Tentei arrancar mais algumas coisas de Sara, mas não obtive sucesso, ela alegou ser invasão de privacidade da paciente, e só me alertou sobre o possível diagnóstico de minha mulher porque geralmente as pessoas mais próximas acabam sendo as mais distantes emocionalmente. Então mais uma vez me vi perdido, sem saber o que fazer para ajudá-la.

— Faz muito tempo que está aí? — A voz suave e um pouco distante de minha esposa chama minha atenção, com os olhos fixos em sua barriga sorrio. Saindo aos poucos de transe.

— Um pouquinho. — Desencosto-me da porta de madeira do nosso quarto, de onde até então a observava, e desfaço o nó da gravata para retirá-la — Você está linda. — Me aproximo vagarosamente dela, que com um sorriso tímido agradece, seu rosto ganha um leve rosado e eu me vejo mais apaixonado, mesmo depois de seis anos ao meu lado, Cami consegue corar com um simples elogio meu, e eu consigo enxerga - lá da mesma maneira que antigamente. Embora seu corpo ter sofrido algumas mudanças significativas ao passar dos anos e principalmente agora na gravidez, Camille continua sendo a menina delicada pela qual me apaixonei, suas bochechas rosadas e seu jeito acanhado de ser nunca a deixou. A inocência certamente é sua essência.

— Está tudo bem? — Busco seu olhar, mas ele é rápido em descer para nossos pés, evitando um contato visual. Levo meus braços a sua cintura, e quando a puxo em minha direção sinto-a retrair, como se estivesse com receio de algo.

Receio ao meu toque.

— Sim, só estou.... — Ela suspira, não me deixando acreditar em suas palavras — Cansada.

— Querida? — Minha esposa não meche um musculo sequer.
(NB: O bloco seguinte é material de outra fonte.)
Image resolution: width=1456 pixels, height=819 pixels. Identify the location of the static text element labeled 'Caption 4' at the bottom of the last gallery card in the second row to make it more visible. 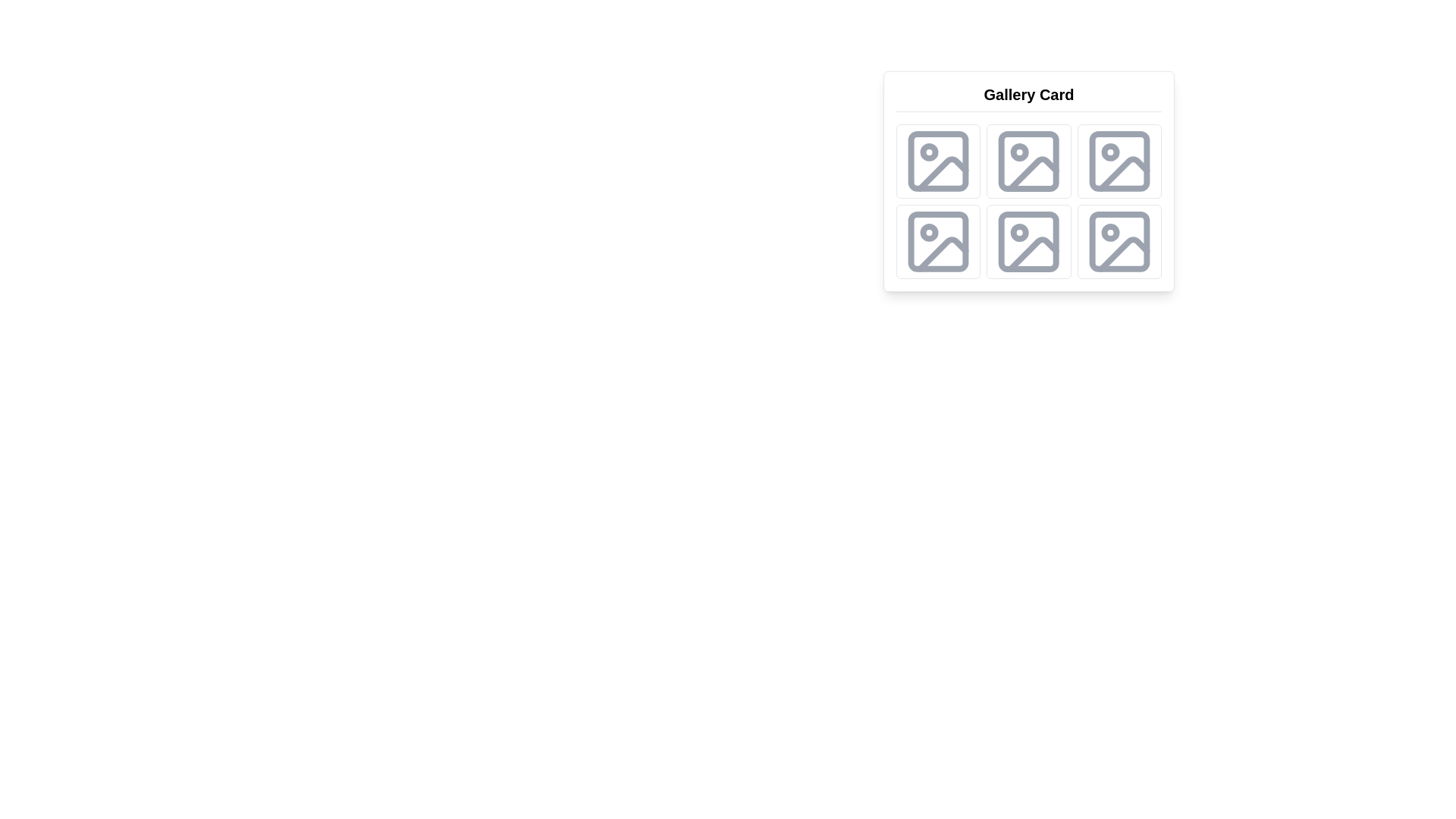
(937, 268). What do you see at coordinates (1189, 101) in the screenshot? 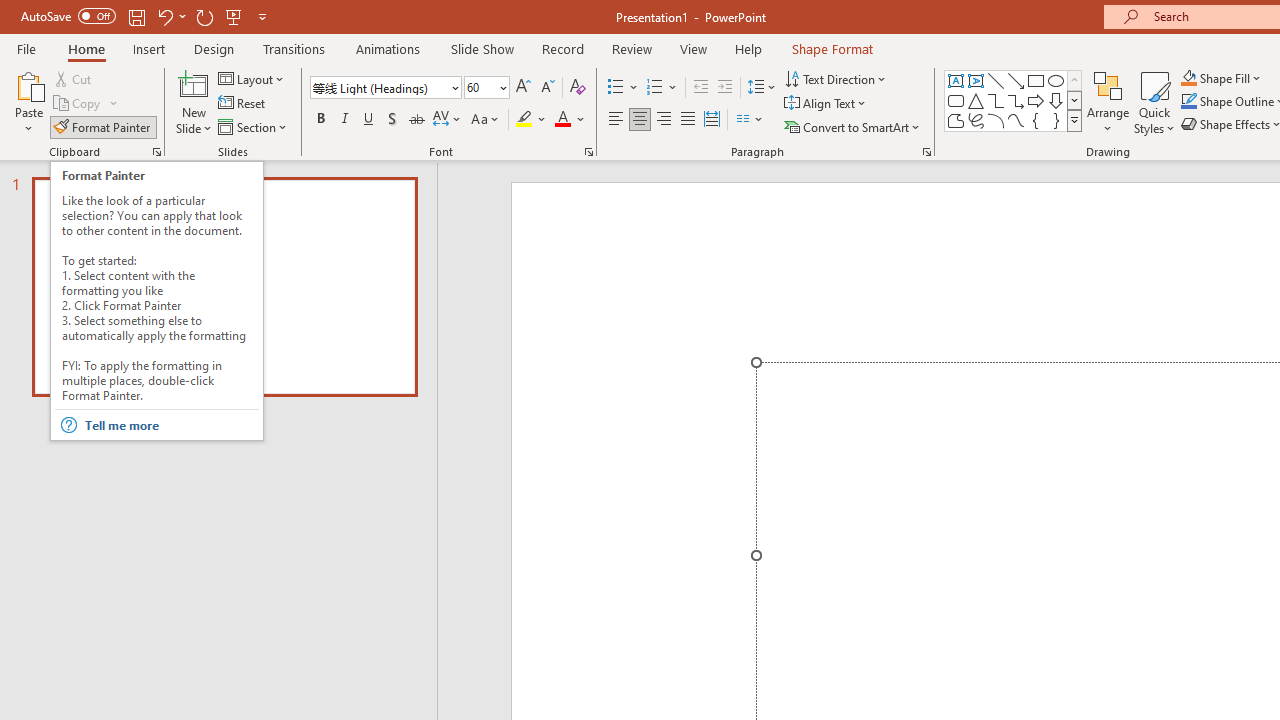
I see `'Shape Outline Blue, Accent 1'` at bounding box center [1189, 101].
Tento mais uma vez olhar em seus olhos, mas eles não se direcionam a mim.

— Eu estou bem — Ela me oferece um sorriso contido — Irei descer para preparar a janta, tome um banho e depois me encontre — Depositando um beijo gelado sobre meus lábios, ela começa a se afastar.

— Cami? — A chamo sentindo um aperto em meu peito.
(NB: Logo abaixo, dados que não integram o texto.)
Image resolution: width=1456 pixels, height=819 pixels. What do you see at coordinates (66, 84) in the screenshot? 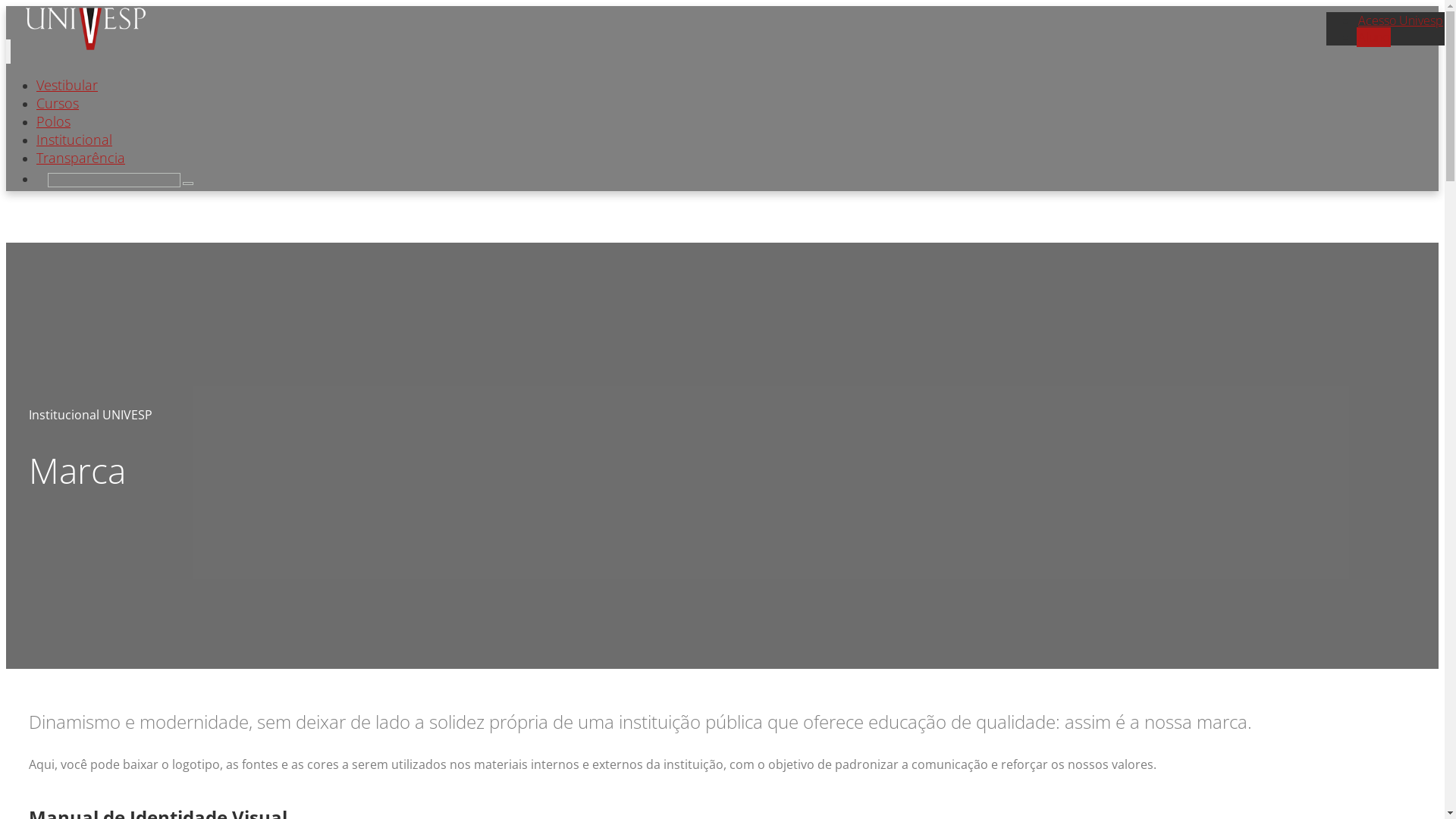
I see `'Vestibular'` at bounding box center [66, 84].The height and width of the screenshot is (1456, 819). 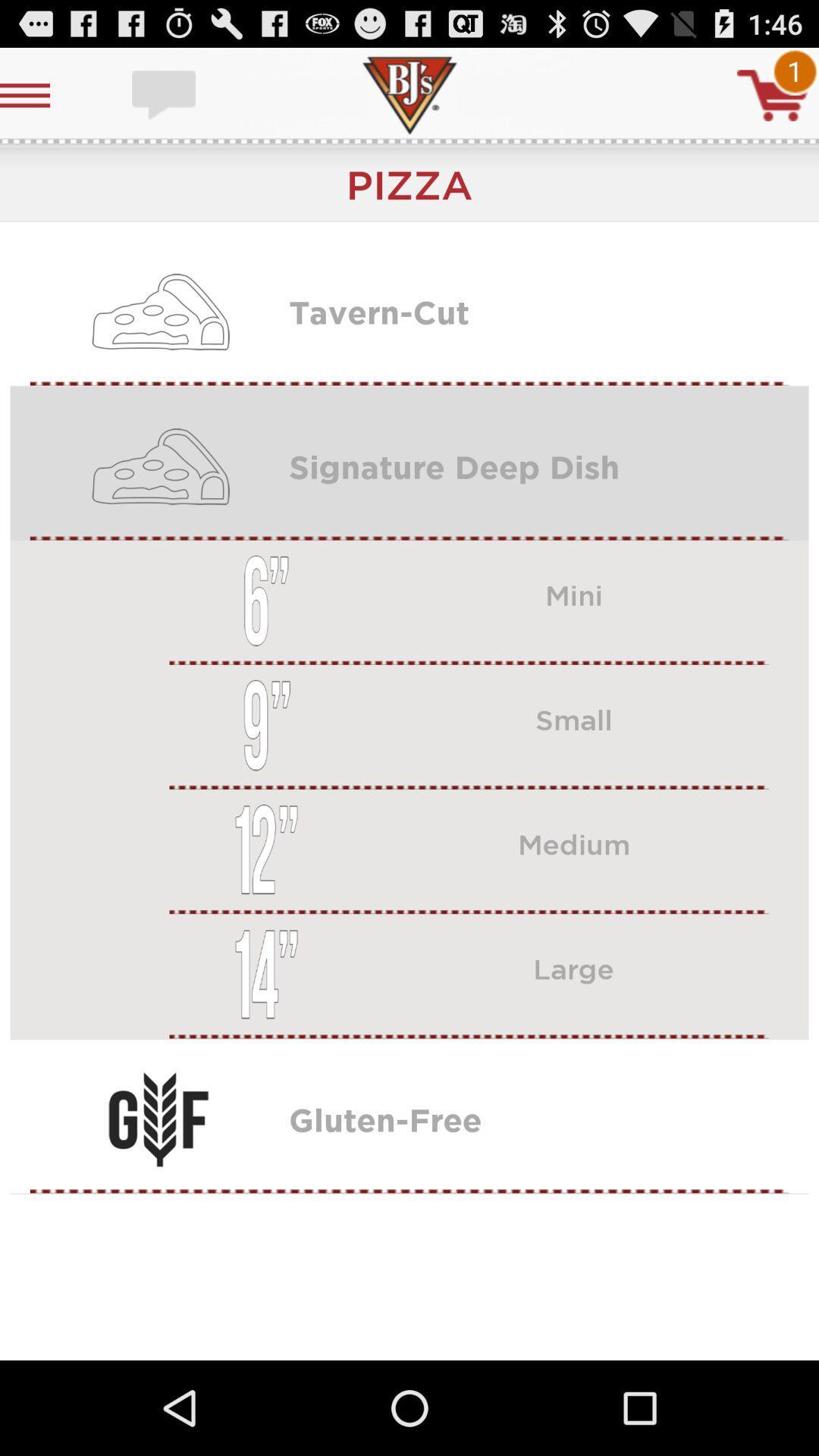 I want to click on cart, so click(x=773, y=94).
— Sim. — Ela interrompe sua caminhada.

— O que houve? — Arrisco a perguntar, embora saiba que ela não responderá minha pergunta, assim como tem feito ultimamente.
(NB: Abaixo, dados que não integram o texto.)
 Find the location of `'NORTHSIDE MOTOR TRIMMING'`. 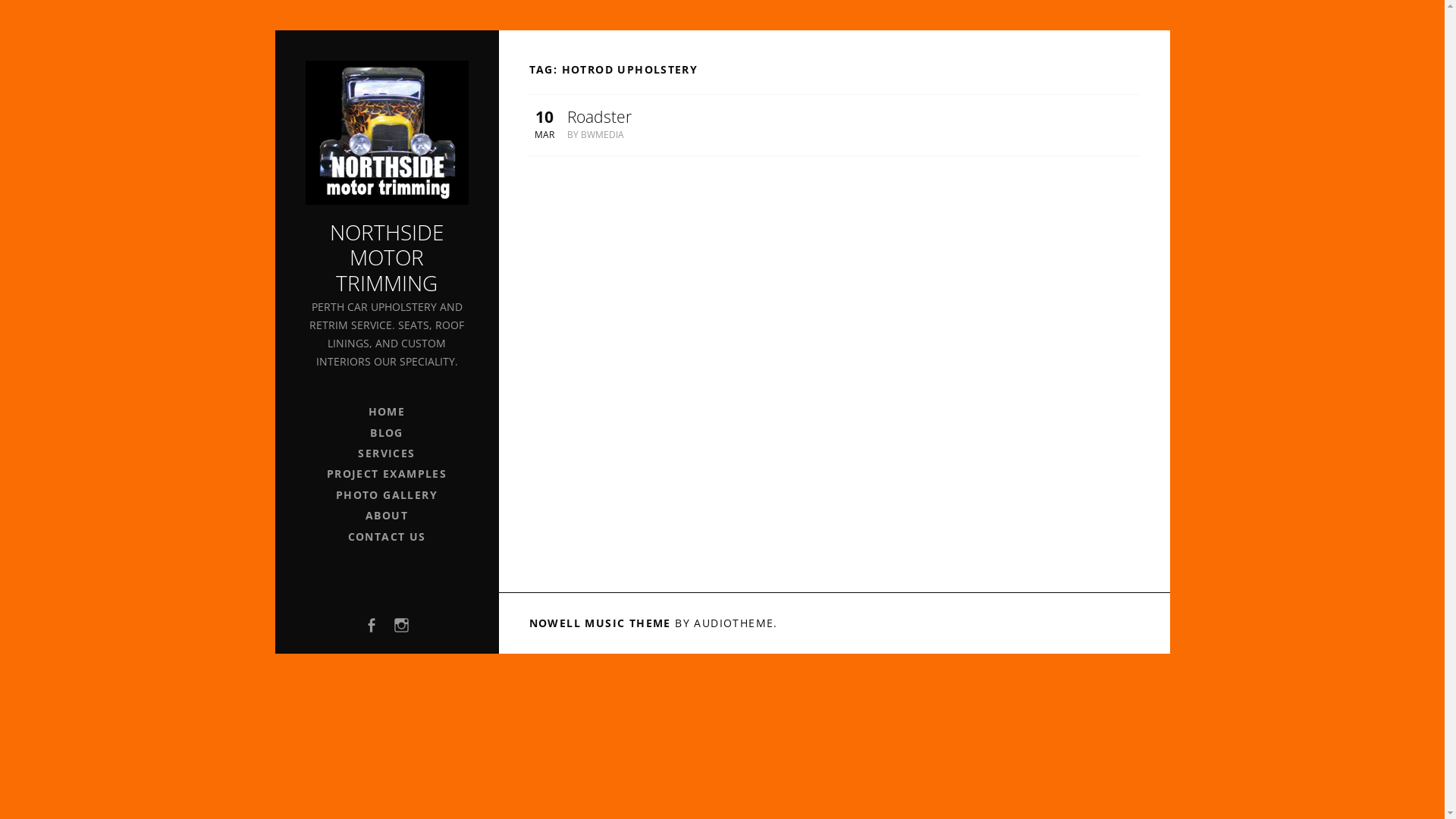

'NORTHSIDE MOTOR TRIMMING' is located at coordinates (386, 256).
— Nada, disse que estou bem, Rafa, só...— Me aproximo novamente dela.

— Só? — Minhas mãos vão até sua cintura, e com cuidado viro seu corpo para mim, ficamos de frente um para o outro, seus olhos me fitam como se suplicasse algo em silencio, sem minha esposa perceber. — Fala comigo Cami.

— Eu não consigo fazer isso Rafa, não consigo. — Sua voz sai arrastada, sinto meu corpo estremecer. Dói vê - lá dessa forma, principalmente quando não sei o que exatamente falar ou fazer. A prepotência torna - se uma amiga.

— Isso o que?

— Isso tudo, e principalmente ser mãe...

— Você irá conseguir meu amor, nós iremos conseguir, e minha mãe vai nos ajudar! Como ela diz, para pais de primeira viagem, é normal ter medo. — Sorrio tocando sua mão, tentando passar conforto.

— Você não entende...

— Claro que entendo. — Na verdade, não entendo. Porém, meu desejo de confortá-la, mostrar que estou com ela fala mais alto do que a verdade.

— Não, você não entende! — Exclama ela, aumentando o tom de sua voz — Esse é o problema, Rafael, você não entende por que está nessa bolha de felicidade, mas não me vê! Você não vê os meus sentimentos, as minhas dores. — Diz ela aumentando o tom de sua voz, fecho meus olhos por um instante ...

— Você vem sentindo dores? Por que não me disse? — Toco sua face com minhas duas mãos, e a olho preocupado.

— Para! — Ela grita, suas mãos tiram as minhas bruscamente.

— Cami.

— Para! — Ela gritou e o seu corpo se encolheu, como se estivesse apavorada. Ao perceber isso, ela voltou ao normal e amenizou o tom de voz — Por favor, pare.

— Mas parar com o que? Me importar? — Eu realmente não entendo o que está acontecendo.

— Parar de enxergar somente o que quer, Rafael, parar de fingir que tudo está bem porque não está bem, nada está bem aqui. — Desviando-se de mim, Cami ao invés de seguir para a cozinha, segue em direção para o banheiro de nossa suíte, e algo que nunca aconteceu, acontece, a porta é fechada a tranca.